The Grattan Institute has correctly pointed out in its latest report that we can’t continue to charge for electricity without regard to how much load households place on the electricity system when capacity is most constrained. There is a massive cross-subsidy where households who are energy efficient and/or frugal pay the costs providing infrastructure to meet the needs of households who consume copious amounts of electricity on a handful of hot days (or cold days in the case of Tasmania) that total around 30 to 40 hours per year.
But Grattan have chosen to propose an interim, halfway house solution which seems to be based on an assumption that computing and communications technology are very expensive. Instead of charging customers for their network peak usage based on the 30 to 40 hours which are specifically the problem, most customers would be charged based on their five maximum usage periods across the 3120 hours of the year that lie between 9am and 8pm on weekdays. This actually gives customers very little capability to adjust their behaviour to reduce their load on the network and reduce their electricity costs.
This would still require us to replace existing old rotating disc meters with new, relatively basic interval meters ... but with the apparent benefit of avoiding the need for a smart meter with communications capability (as well as other valuable functionality, such as measuring generation export).
Yet, according to Craig Memery of the Alternative Technology Association, who has been heavily involved in government deliberations around smart meters, there is not much difference in cost between a relatively dumb interval meter and a smart meter. In anticipation that smart meters would become the default in the future, meter manufacturers have concentrated their resources on smart meters. This has meant they are not much more expensive than the inferior interval meter.
With the Grattan proposal we risk spending a large quantity of money on interval meters and then a few years down the track find ourselves wanting to rip them out to replace with smart meters, which provide us with a far greater degree of flexibility in how we manage our electricity system.
It is deeply unfortunate that Australia’s electricity system seems to be held prisoner in a time warp because politicians are petrified by the flack the Victorian Labor Government suffered in its botched mandated smart meter rollout. But much of the problems that government experienced are entirely avoidable (see The dumb approach to smart meters, December 2012). The costs of that rollout appear to have exceeded the benefits, but that’s because it was done badly not because smart meters inherently represent poor value for money.

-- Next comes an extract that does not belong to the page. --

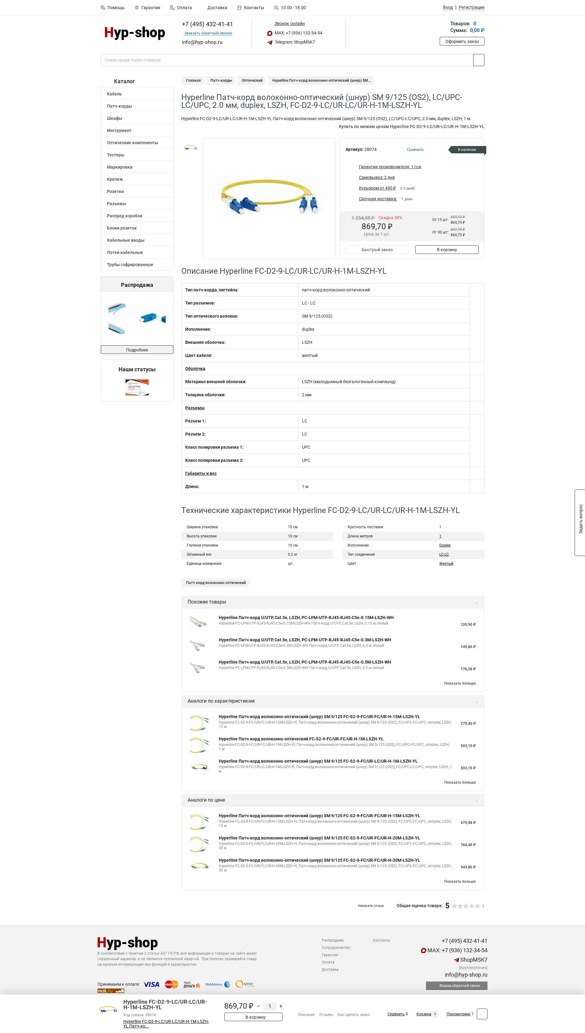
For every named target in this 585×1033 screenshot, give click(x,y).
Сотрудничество (336, 948)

Another issue inhibiting progress is an ideological obsession among government officials with delegating decisions to the market without having the good sense to accept there isn’t really a functioning market in existence because:
– It is dominated by a monopoly network service provider with weak incentives to innovate and contain costs;
– Split incentives are rife between network distributors, retailers and customers about how the benefits and costs from smart meters are shared; and
– Informed consumer choice isn’t possible when information about a consumer’s own consumption patterns and peak demand don’t exist.
A reliance on this so called 'market' to rollout improved metering infrastructure will be exceedingly slow, inhibiting the potential for more sensible pricing and also better exploitation of demand-side solutions to meet our energy needs and reduce emissions.
It is also more likely to result in sub-economic scale, potential problems with interoperability and, also, greater metering servicing and maintenance costs.
Victoria’s strategy and logic with smart meters was broadly right, unfortunately their execution was appalling. We should learn from it, not just write it off.